### [GIVEN TASK]
Starting at the line containing "Task: Expand the BASE MOUNTER:1 tree node" and ending at the line containing "will [x=94, y=317].", write out only those lines of the material again, renaming "checkbox" to "tick box" and leaving everything else unchanged.

### [RECORDS PROVIDED]
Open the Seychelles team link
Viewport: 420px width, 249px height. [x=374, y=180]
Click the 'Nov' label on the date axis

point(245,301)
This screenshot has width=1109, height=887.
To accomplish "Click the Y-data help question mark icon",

...

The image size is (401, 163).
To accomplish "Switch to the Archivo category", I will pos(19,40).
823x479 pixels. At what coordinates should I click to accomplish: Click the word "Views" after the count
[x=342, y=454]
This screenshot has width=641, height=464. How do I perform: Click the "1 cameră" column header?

...

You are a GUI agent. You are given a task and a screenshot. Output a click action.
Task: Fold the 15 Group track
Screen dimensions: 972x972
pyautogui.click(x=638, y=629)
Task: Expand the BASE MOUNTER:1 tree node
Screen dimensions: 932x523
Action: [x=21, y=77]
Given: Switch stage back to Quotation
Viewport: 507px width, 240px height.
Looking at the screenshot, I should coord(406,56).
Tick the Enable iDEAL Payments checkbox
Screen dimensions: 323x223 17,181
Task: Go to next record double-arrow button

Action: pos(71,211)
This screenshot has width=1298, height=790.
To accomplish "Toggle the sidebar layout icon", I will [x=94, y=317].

### [ANSWER TO THE TASK]
Task: Expand the BASE MOUNTER:1 tree node
Screen dimensions: 932x523
Action: [x=21, y=77]
Given: Switch stage back to Quotation
Viewport: 507px width, 240px height.
Looking at the screenshot, I should coord(406,56).
Tick the Enable iDEAL Payments tick box
Screen dimensions: 323x223 17,181
Task: Go to next record double-arrow button

Action: pos(71,211)
This screenshot has width=1298, height=790.
To accomplish "Toggle the sidebar layout icon", I will [x=94, y=317].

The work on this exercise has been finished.